Now, it could well be technically NVIDIA's designs are less space-optimised, but this will have more to do with the Silicon EDA tools used by NVIDIA than anything down to the design itself (if you look at the bottom (lowest level) of silicon design , a lot of it consists of using standard cells to implement more complex functions. Therefore there is less room for poor optimisation in the design itself, though there is a lot of room, as always for efficient use of mask area)
Even if you were right and NVIDIA's designs are intrinsically less compact in their transistor usage at various areas, I would say that hte GTS 450 vs an HD 6000 is not the best comparison because GTS 450 is 1) one gen older and 2) low-end compared to the 6870. I don't know too much about the GTS 450 and the 6870, and I'm sure you'll correct me if I'm wrong, but is it possible one has aspects of its design disabled? If the GTS450 has more parts disabled then the 6870 that could easily explain active transistor count vs die size.
There may also be other reasons. Design reasons like, say if the GTS 450 is a design "stop off", a design milestone through to some bigger design (as is commonly used in industry), in which case it may countain spurious circuit elements that are also disabled -- a lot of this is confidential information that we will NEVER really hear about.
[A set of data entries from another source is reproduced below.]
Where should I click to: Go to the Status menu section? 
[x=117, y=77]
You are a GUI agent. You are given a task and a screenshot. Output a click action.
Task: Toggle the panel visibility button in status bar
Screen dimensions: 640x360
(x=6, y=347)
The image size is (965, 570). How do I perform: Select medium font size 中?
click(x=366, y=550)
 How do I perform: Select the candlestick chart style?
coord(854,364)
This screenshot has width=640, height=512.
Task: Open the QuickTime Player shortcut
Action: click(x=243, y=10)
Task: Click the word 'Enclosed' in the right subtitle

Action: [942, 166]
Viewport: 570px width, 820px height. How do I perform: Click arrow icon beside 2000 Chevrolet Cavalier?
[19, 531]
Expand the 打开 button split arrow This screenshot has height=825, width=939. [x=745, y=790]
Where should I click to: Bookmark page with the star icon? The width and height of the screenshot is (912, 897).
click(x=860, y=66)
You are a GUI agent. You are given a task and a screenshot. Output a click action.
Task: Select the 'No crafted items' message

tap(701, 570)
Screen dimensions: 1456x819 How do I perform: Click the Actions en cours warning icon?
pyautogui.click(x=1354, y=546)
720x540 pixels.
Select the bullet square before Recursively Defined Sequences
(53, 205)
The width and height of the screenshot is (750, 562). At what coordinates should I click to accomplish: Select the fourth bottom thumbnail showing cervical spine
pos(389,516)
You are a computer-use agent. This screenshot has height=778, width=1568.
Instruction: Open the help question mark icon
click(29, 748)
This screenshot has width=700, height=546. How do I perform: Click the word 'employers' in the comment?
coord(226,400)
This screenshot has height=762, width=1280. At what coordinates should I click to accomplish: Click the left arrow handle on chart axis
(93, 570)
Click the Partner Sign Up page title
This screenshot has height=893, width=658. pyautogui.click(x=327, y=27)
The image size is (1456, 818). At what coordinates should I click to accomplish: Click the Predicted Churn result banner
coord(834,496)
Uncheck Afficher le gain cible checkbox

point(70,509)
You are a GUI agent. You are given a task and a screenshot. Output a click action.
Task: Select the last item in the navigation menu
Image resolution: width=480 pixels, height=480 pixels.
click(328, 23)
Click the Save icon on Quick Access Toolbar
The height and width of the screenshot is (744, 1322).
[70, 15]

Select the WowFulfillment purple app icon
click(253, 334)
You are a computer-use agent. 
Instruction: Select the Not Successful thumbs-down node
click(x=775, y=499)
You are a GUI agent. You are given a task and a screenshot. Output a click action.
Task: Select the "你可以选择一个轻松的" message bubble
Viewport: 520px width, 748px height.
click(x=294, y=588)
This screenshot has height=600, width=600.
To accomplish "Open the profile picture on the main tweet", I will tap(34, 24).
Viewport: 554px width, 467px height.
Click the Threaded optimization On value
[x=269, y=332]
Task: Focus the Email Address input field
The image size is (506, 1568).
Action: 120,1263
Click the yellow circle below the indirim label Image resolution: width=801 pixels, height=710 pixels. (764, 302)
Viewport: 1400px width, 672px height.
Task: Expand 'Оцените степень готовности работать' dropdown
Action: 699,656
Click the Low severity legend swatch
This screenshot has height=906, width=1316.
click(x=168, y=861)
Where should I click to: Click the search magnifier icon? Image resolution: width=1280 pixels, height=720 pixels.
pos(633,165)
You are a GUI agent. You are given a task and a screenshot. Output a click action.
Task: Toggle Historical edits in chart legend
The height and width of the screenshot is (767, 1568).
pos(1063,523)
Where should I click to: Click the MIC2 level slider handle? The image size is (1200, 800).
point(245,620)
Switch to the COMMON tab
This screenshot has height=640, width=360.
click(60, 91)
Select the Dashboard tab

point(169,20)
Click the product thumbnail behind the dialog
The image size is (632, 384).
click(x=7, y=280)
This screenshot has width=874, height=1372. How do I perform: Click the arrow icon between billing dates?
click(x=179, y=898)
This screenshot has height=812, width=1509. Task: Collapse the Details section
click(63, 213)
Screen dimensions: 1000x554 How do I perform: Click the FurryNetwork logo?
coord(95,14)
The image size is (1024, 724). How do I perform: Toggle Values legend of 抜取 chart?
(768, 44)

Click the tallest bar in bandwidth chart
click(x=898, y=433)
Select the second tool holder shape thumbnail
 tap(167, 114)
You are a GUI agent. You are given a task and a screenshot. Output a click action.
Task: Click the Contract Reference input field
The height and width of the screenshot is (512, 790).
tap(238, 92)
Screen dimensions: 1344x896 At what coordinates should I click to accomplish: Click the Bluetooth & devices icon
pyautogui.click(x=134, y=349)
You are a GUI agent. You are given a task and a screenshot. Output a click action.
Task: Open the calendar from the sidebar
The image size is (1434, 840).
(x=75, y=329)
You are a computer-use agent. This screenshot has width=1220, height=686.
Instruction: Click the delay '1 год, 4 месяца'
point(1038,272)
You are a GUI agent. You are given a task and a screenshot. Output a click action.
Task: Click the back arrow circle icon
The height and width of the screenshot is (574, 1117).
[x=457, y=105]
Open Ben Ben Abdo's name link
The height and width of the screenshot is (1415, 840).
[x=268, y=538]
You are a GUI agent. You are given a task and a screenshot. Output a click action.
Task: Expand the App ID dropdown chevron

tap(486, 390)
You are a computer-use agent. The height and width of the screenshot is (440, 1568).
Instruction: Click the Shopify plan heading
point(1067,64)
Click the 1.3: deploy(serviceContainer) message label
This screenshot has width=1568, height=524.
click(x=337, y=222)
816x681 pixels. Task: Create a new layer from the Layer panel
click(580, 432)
I am always wary of jumping to conclusions about someone else's design -- and often find it absolutely hilarious when people (esp a lot of these 'tech sites' do jump to such wild estimates and purport to think they can tell the industry players like NVIDIA and AMD what they should be doing with their chips (it makes for sensational journalese but is very poor form for an engineer or researcher). This is what, I think, is called hubris. Pickup a microelectronics design book and you will find none of that attitude there.) Indeed chip design is a very complex affair -- I can tell you that microelectronic circuits are the most complex man made objects in the universe. In the first nanoelectronics class I ever took (which was a rather specialised affair back in 2005) we the professor told us about how the chips back in the early days used to be designed on the floor of aircraft hangers because it was the only indoor space large enough to lay out a chip. He then paused and added, "And chips back then were a billion times less complex. now you couldn't hope to do it if you had entire city as your design floor.)
Anyway, the point of that was to say that it would be best to compare top end GPUs and decide if there is a difference in transistor count vs chip size because lower end or midrange chip sizes are definitely not going to be representative due to various complexities. If you still find a discrepancy then I'll grant you that NVIDIA's design is making less efficient use of chip space.